**WHAT TO DO**
1 – In the passage on government contracting, what do contracting officers need to see before they will consider a firm for an award?
2 – Reproduce word for word the part of the passage on government contracting starting with "Winning government contracts, however, takes" and going on through "government contracting space.".

**SOURCE TEXT**
━━━━
But new firms are more vulnerable to economic swings. Generally, they do not have the capital or financial cushion of more established firms. One way for small and medium-sized businesses to mitigate swings in revenue is to have a mix of public and private-sector clients. When the economy weakens, the federal government usually increases spending to stimulate economic activity.
Winning government contracts, however, takes preparation and most small businesses aren’t ready to sell to the government when they need it most. Here are some tips to help you prepare to compete and win in the government contracting space.
It’s rare for a business new to government contracting to win a prime contract off-the-bat. Contracting officers are conservative by nature and need to see staying power before considering a firm for an award. The best way to gain experience and prove your ability to do the work is by being a vendor or subcontractor to a prime already awarded a contract.
Large public contracts often fold services into one large award to make the process more efficient. Awards often require that large firms use small businesses as subs to meet government small and disadvantaged business contracting goals. Websites such as sam.gov and fpds.gov are great places to search for open and awarded contracting opportunities and identify primes who may need the goods or services you provide.
━━━━
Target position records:

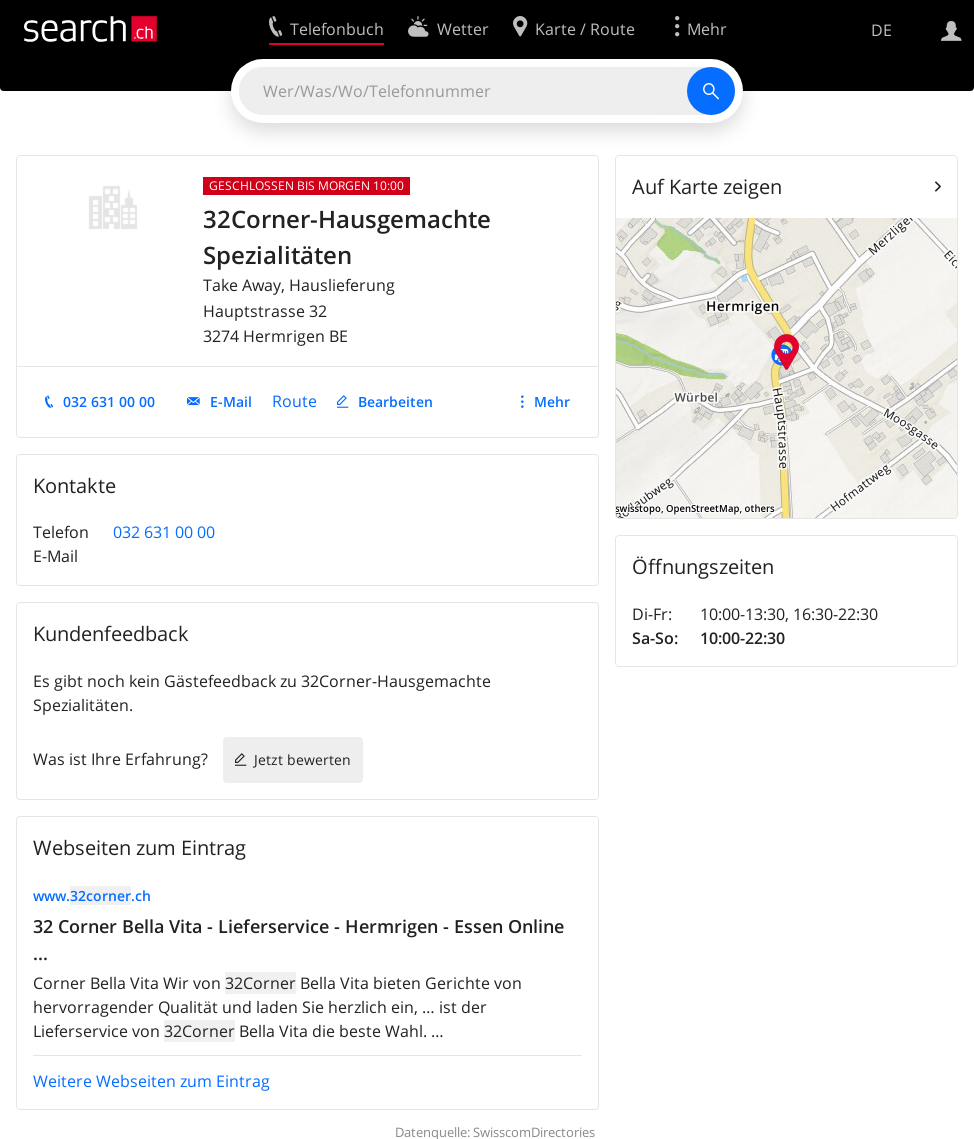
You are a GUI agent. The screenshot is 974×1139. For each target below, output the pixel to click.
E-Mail (231, 401)
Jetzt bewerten (302, 759)
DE (881, 30)
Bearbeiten (395, 401)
━━━━
**RESPONSES BY TASK**
1 – Staying power.

2 –
Winning government contracts, however, takes preparation and most small businesses aren’t ready to sell to the government when they need it most. Here are some tips to help you prepare to compete and win in the government contracting space.